::: GIVEN INFORMATION

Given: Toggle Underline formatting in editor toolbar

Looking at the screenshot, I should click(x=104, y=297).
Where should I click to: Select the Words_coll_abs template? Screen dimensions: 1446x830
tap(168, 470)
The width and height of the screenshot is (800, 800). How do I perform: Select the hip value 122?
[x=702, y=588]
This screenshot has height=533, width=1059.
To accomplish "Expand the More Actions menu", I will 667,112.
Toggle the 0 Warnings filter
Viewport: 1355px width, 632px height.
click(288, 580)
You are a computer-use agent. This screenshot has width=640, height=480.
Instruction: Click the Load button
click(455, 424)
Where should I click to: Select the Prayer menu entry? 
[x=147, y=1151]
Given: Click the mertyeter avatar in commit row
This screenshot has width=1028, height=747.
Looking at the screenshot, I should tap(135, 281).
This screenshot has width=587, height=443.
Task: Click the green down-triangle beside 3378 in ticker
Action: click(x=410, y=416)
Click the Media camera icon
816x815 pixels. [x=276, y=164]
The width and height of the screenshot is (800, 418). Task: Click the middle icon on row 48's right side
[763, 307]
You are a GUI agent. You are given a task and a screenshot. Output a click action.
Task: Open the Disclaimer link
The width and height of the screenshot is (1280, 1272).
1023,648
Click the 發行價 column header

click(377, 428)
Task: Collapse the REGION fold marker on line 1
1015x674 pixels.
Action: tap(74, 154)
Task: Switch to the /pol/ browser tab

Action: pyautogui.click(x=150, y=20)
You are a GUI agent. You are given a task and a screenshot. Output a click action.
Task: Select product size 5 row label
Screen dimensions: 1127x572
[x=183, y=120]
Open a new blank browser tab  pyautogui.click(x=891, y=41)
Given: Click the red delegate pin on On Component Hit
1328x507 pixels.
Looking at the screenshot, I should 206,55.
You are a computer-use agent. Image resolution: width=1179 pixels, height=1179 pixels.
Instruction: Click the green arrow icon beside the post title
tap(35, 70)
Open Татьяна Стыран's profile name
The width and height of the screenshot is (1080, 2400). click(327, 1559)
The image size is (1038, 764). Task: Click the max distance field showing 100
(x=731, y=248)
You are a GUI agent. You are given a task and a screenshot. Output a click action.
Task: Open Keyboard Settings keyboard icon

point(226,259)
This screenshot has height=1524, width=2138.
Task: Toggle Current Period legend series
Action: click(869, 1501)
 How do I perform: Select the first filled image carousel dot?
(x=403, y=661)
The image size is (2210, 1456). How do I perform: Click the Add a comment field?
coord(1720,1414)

::::::

▶ _WORK INSTRUCTION_
Output the data exactly, from the first line through the line that holds "This screenshot has height=533, width=1059.", so that no later line appears.

▶ _SOLUTION FOR THIS PROBLEM_
Given: Toggle Underline formatting in editor toolbar

Looking at the screenshot, I should click(x=104, y=297).
Where should I click to: Select the Words_coll_abs template? Screen dimensions: 1446x830
tap(168, 470)
The width and height of the screenshot is (800, 800). How do I perform: Select the hip value 122?
[x=702, y=588]
This screenshot has height=533, width=1059.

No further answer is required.